Reading in file block by block using specified delimiter in python
Asked Answered
D

3

6

I have an input_file.fa file like this (FASTA format):

> header1 description
data data
data
>header2 description
more data
data
data

I want to read in the file one chunk at a time, so that each chunk contains one header and the corresponding data, e.g. block 1:

> header1 description
data data
data

Of course I could just read in the file like this and split:

with open("1.fa") as f:
    for block in f.read().split(">"):
        pass

But I want to avoid the reading the whole file into memory, because the files are often large.

I can read in the file line by line of course:

with open("input_file.fa") as f:
    for line in f:
        pass

But ideally what I want is something like this:

with open("input_file.fa", newline=">") as f:
    for block in f:
        pass

But I get an error:

ValueError: illegal newline value: >

I've also tried using the csv module, but with no success.

I did find this post from 3 years ago, which provides a generator based solution to this issue, but it doesn't seem that compact, is this really the only/best solution? It would be neat if it is possible to create the generator with a single line rather than a separate function, something like this pseudocode:

with open("input_file.fa") as f:
    blocks = magic_generator_split_by_>
    for block in blocks:
        pass

If this is impossible, then I guess you could consider my question a duplicate of the other post, but if that is so, I hope people can explain to me why the other solution is the only one. Many thanks.

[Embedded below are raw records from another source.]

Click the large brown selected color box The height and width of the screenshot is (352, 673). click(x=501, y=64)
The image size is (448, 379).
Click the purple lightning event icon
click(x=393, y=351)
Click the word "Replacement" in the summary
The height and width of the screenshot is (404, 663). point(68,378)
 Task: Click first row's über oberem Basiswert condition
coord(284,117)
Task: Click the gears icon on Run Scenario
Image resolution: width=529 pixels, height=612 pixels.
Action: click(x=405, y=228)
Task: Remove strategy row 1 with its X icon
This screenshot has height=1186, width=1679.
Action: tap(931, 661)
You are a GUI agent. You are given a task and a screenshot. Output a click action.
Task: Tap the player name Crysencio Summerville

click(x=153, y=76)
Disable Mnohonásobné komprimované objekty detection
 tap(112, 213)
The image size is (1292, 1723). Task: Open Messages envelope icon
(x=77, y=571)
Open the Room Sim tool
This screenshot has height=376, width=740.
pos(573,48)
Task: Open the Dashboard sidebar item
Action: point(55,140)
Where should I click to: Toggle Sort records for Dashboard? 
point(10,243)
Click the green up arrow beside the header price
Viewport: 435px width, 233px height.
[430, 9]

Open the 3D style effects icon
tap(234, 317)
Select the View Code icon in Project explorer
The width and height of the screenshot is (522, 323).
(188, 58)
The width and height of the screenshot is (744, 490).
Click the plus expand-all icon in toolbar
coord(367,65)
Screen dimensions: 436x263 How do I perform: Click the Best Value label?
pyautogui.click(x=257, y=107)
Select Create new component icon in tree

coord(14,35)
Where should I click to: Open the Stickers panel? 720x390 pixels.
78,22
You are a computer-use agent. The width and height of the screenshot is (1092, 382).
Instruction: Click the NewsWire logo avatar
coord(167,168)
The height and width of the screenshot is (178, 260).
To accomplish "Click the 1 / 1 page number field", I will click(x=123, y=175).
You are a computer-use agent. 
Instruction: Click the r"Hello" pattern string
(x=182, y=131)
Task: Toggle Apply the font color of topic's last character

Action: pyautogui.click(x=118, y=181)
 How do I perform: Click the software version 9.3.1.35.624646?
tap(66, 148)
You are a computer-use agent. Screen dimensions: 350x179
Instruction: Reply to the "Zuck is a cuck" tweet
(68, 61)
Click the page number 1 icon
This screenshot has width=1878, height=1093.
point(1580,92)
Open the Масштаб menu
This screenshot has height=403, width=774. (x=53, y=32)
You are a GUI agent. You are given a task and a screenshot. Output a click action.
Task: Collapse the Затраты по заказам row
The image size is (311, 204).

Drum answered 29/7, 2016 at 9:25 Comment(2)
Have you tried using biopython.org/wiki/Biopython?Spaceship
@AshwiniChaudhary Thank you, good idea, that should help for this case, but ideally I'd also like a generic solution that would work beyond biological sequence data formats.Drum
S
11

A general solution here will be write a generator function for this that yields one group at a time. This was you will be storing only one group at a time in memory.

def get_groups(seq, group_by):
    data = []
    for line in seq:
        # Here the `startswith()` logic can be replaced with other
        # condition(s) depending on the requirement.
        if line.startswith(group_by):
            if data:
                yield data
                data = []
        data.append(line)

    if data:
        yield data

with open('input.txt') as f:
    for i, group in enumerate(get_groups(f, ">"), start=1):
        print ("Group #{}".format(i))
        print ("".join(group))

Output:

Group #1
> header1 description
data data
data

Group #2
>header2 description
more data
data
data

For FASTA formats in general I would recommend using Biopython package.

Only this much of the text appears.